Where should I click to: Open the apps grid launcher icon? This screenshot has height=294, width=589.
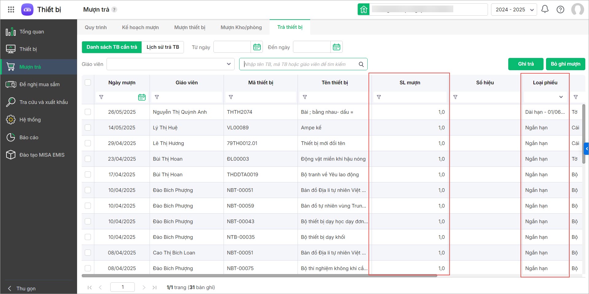[11, 10]
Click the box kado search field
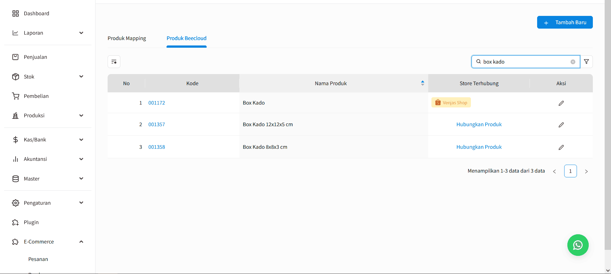This screenshot has height=274, width=611. [x=525, y=62]
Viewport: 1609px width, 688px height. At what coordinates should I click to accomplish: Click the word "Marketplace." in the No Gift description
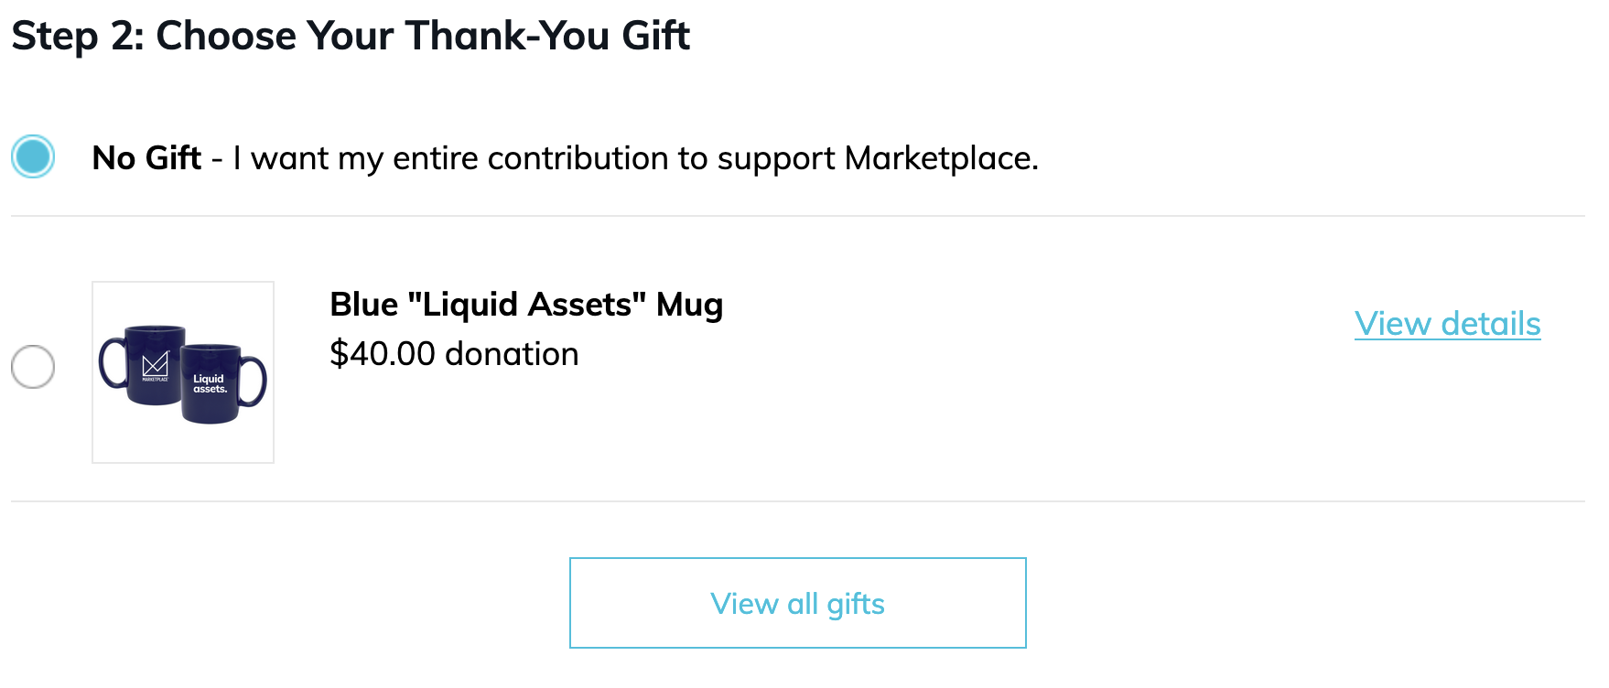pyautogui.click(x=941, y=158)
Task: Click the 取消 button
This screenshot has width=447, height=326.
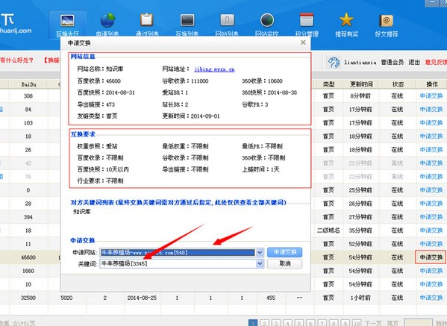Action: point(285,264)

Problem description
Retype the whole listing exactly and leave the pictures out.

Solution below
Where should I click to: Open the apps grid launcher icon? This screenshot has height=294, width=589.
[11, 10]
Click the box kado search field
This screenshot has height=274, width=611. [x=525, y=62]
Viewport: 1609px width, 688px height. At what coordinates should I click to accomplish: Click the word "Marketplace." in the No Gift description
pyautogui.click(x=941, y=158)
Task: Click the 取消 button
This screenshot has width=447, height=326.
Action: point(285,264)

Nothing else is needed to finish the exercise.